Problem ▸
Within the lines below, find those that hold the string "Privacy" and copy each one.

Extracted material ▸
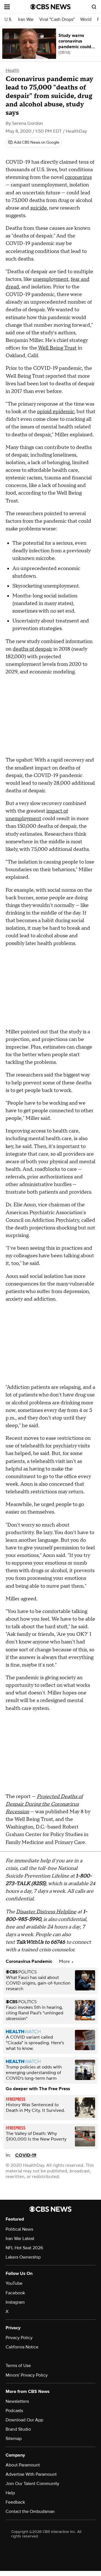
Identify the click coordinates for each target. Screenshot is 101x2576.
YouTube (14, 2283)
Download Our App (24, 2420)
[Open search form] (94, 6)
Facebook (15, 2293)
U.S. (8, 19)
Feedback (15, 2502)
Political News (19, 2229)
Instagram (15, 2302)
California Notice (22, 2347)
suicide (38, 208)
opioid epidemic (55, 411)
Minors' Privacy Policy (27, 2375)
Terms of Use (18, 2365)
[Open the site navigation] (17, 6)
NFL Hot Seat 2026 (24, 2248)
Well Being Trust (57, 348)
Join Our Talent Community (32, 2483)
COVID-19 (25, 2155)
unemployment (50, 279)
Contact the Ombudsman (30, 2511)
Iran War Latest (20, 2238)
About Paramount (23, 2465)
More (65, 1961)
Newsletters (17, 2401)
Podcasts (14, 2410)
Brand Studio (18, 2429)
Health (12, 70)
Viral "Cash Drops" (57, 19)
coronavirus (78, 177)
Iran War (26, 19)
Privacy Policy (19, 2337)
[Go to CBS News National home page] (50, 7)
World (85, 19)
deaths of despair (32, 649)
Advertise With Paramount (31, 2474)
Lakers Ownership (23, 2257)
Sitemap (14, 2438)
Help (10, 2493)
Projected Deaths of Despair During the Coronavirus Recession (44, 1804)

Task response ▸
Minors' Privacy Policy (27, 2375)
Privacy Policy (19, 2337)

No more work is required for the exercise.